● **WHAT IS REQUIRED**
Copy out each of the records below word for word, keeping every line as it is.
=-=-=-=-=
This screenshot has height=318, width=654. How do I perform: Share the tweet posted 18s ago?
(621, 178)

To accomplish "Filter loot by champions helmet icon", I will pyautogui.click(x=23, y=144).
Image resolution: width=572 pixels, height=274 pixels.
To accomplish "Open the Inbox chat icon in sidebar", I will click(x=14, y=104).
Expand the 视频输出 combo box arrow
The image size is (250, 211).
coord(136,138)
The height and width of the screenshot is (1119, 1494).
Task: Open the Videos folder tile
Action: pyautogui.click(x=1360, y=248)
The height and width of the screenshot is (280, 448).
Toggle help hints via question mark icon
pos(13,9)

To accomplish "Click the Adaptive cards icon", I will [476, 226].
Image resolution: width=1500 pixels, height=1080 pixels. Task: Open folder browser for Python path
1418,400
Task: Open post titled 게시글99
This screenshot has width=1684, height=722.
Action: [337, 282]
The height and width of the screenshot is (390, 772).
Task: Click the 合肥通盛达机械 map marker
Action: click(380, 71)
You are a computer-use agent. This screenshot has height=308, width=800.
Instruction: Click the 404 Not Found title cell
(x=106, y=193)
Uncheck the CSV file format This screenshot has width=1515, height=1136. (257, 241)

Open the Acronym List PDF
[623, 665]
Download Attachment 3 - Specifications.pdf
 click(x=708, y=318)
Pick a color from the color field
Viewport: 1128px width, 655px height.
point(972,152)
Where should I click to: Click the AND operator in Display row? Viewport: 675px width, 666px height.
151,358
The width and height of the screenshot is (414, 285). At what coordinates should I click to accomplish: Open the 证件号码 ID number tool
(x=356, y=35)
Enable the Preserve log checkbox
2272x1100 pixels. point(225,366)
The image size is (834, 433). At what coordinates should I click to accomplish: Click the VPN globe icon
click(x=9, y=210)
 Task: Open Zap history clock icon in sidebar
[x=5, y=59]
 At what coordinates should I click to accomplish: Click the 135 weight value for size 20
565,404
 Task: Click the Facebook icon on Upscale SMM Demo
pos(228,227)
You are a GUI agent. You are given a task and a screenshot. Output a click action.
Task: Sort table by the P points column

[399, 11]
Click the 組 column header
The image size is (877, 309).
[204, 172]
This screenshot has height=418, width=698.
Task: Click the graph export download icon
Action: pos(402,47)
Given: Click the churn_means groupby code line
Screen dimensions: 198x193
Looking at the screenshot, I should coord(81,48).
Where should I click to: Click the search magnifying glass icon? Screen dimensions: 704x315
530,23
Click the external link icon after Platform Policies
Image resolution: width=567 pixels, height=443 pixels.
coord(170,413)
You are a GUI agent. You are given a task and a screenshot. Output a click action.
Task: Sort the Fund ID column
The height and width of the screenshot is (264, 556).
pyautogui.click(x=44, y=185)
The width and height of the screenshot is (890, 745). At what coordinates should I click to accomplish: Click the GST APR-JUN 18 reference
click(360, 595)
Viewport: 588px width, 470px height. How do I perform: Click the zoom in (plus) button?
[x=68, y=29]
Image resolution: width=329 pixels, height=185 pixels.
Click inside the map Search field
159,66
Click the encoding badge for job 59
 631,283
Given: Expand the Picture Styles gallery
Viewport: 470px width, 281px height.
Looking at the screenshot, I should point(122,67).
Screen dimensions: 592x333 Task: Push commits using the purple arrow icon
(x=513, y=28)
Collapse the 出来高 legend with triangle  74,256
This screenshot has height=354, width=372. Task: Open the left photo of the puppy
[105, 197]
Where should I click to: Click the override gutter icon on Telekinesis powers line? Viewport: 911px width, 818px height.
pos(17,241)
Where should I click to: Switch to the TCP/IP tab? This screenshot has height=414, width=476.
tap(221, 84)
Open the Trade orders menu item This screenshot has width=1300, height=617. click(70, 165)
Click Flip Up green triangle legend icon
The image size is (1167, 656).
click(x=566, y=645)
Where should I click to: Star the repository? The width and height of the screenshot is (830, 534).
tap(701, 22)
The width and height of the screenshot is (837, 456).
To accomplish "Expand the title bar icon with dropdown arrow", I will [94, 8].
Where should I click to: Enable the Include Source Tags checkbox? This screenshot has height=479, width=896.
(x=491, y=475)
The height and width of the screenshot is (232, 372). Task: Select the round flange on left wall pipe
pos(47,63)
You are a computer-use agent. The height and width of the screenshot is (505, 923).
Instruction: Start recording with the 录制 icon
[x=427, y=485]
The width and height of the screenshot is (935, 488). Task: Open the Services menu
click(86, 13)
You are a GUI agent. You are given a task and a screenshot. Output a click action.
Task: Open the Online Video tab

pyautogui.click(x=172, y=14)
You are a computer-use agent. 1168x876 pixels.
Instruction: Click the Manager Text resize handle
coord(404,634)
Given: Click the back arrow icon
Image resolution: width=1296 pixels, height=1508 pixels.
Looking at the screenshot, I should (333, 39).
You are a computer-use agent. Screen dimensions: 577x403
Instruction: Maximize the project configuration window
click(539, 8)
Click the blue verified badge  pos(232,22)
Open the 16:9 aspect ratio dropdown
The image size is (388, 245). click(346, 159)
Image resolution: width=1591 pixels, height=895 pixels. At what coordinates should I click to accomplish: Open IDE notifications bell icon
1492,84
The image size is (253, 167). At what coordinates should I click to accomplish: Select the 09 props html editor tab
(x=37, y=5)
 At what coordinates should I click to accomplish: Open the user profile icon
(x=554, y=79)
=-=-=-=-=
● **OUTPUT OF THE TASK**
This screenshot has height=318, width=654. How do I perform: Share the tweet posted 18s ago?
(621, 178)

To accomplish "Filter loot by champions helmet icon", I will pyautogui.click(x=23, y=144).
Image resolution: width=572 pixels, height=274 pixels.
To accomplish "Open the Inbox chat icon in sidebar", I will click(x=14, y=104).
Expand the 视频输出 combo box arrow
The image size is (250, 211).
coord(136,138)
The height and width of the screenshot is (1119, 1494).
Task: Open the Videos folder tile
Action: pyautogui.click(x=1360, y=248)
The height and width of the screenshot is (280, 448).
Toggle help hints via question mark icon
pos(13,9)

To accomplish "Click the Adaptive cards icon", I will [476, 226].
Image resolution: width=1500 pixels, height=1080 pixels. Task: Open folder browser for Python path
1418,400
Task: Open post titled 게시글99
This screenshot has width=1684, height=722.
Action: [337, 282]
The height and width of the screenshot is (390, 772).
Task: Click the 合肥通盛达机械 map marker
Action: click(380, 71)
You are a computer-use agent. This screenshot has height=308, width=800.
Instruction: Click the 404 Not Found title cell
(x=106, y=193)
Uncheck the CSV file format This screenshot has width=1515, height=1136. (257, 241)

Open the Acronym List PDF
[623, 665]
Download Attachment 3 - Specifications.pdf
 click(x=708, y=318)
Pick a color from the color field
Viewport: 1128px width, 655px height.
point(972,152)
Where should I click to: Click the AND operator in Display row? Viewport: 675px width, 666px height.
151,358
The width and height of the screenshot is (414, 285). At what coordinates should I click to accomplish: Open the 证件号码 ID number tool
(x=356, y=35)
Enable the Preserve log checkbox
2272x1100 pixels. point(225,366)
The image size is (834, 433). At what coordinates should I click to accomplish: Click the VPN globe icon
click(x=9, y=210)
 Task: Open Zap history clock icon in sidebar
[x=5, y=59]
 At what coordinates should I click to accomplish: Click the 135 weight value for size 20
565,404
 Task: Click the Facebook icon on Upscale SMM Demo
pos(228,227)
You are a GUI agent. You are given a task and a screenshot. Output a click action.
Task: Sort table by the P points column

[399, 11]
Click the 組 column header
The image size is (877, 309).
[204, 172]
This screenshot has height=418, width=698.
Task: Click the graph export download icon
Action: pos(402,47)
Given: Click the churn_means groupby code line
Screen dimensions: 198x193
Looking at the screenshot, I should coord(81,48).
Where should I click to: Click the search magnifying glass icon? Screen dimensions: 704x315
530,23
Click the external link icon after Platform Policies
Image resolution: width=567 pixels, height=443 pixels.
coord(170,413)
You are a GUI agent. You are given a task and a screenshot. Output a click action.
Task: Sort the Fund ID column
The height and width of the screenshot is (264, 556).
pyautogui.click(x=44, y=185)
The width and height of the screenshot is (890, 745). At what coordinates should I click to accomplish: Click the GST APR-JUN 18 reference
click(360, 595)
Viewport: 588px width, 470px height. How do I perform: Click the zoom in (plus) button?
[x=68, y=29]
Image resolution: width=329 pixels, height=185 pixels.
Click inside the map Search field
159,66
Click the encoding badge for job 59
 631,283
Given: Expand the Picture Styles gallery
Viewport: 470px width, 281px height.
Looking at the screenshot, I should point(122,67).
Screen dimensions: 592x333 Task: Push commits using the purple arrow icon
(x=513, y=28)
Collapse the 出来高 legend with triangle  74,256
This screenshot has height=354, width=372. Task: Open the left photo of the puppy
[105, 197]
Where should I click to: Click the override gutter icon on Telekinesis powers line? Viewport: 911px width, 818px height.
pos(17,241)
Where should I click to: Switch to the TCP/IP tab? This screenshot has height=414, width=476.
tap(221, 84)
Open the Trade orders menu item This screenshot has width=1300, height=617. click(70, 165)
Click Flip Up green triangle legend icon
The image size is (1167, 656).
click(x=566, y=645)
Where should I click to: Star the repository? The width and height of the screenshot is (830, 534).
tap(701, 22)
The width and height of the screenshot is (837, 456).
To accomplish "Expand the title bar icon with dropdown arrow", I will [94, 8].
Where should I click to: Enable the Include Source Tags checkbox? This screenshot has height=479, width=896.
(x=491, y=475)
The height and width of the screenshot is (232, 372). Task: Select the round flange on left wall pipe
pos(47,63)
You are a computer-use agent. The height and width of the screenshot is (505, 923).
Instruction: Start recording with the 录制 icon
[x=427, y=485]
The width and height of the screenshot is (935, 488). Task: Open the Services menu
click(86, 13)
You are a GUI agent. You are given a task and a screenshot. Output a click action.
Task: Open the Online Video tab

pyautogui.click(x=172, y=14)
You are a computer-use agent. 1168x876 pixels.
Instruction: Click the Manager Text resize handle
coord(404,634)
Given: Click the back arrow icon
Image resolution: width=1296 pixels, height=1508 pixels.
Looking at the screenshot, I should (333, 39).
You are a computer-use agent. Screen dimensions: 577x403
Instruction: Maximize the project configuration window
click(539, 8)
Click the blue verified badge  pos(232,22)
Open the 16:9 aspect ratio dropdown
The image size is (388, 245). click(346, 159)
Image resolution: width=1591 pixels, height=895 pixels. At what coordinates should I click to accomplish: Open IDE notifications bell icon
1492,84
The image size is (253, 167). At what coordinates should I click to accomplish: Select the 09 props html editor tab
(x=37, y=5)
 At what coordinates should I click to accomplish: Open the user profile icon
(x=554, y=79)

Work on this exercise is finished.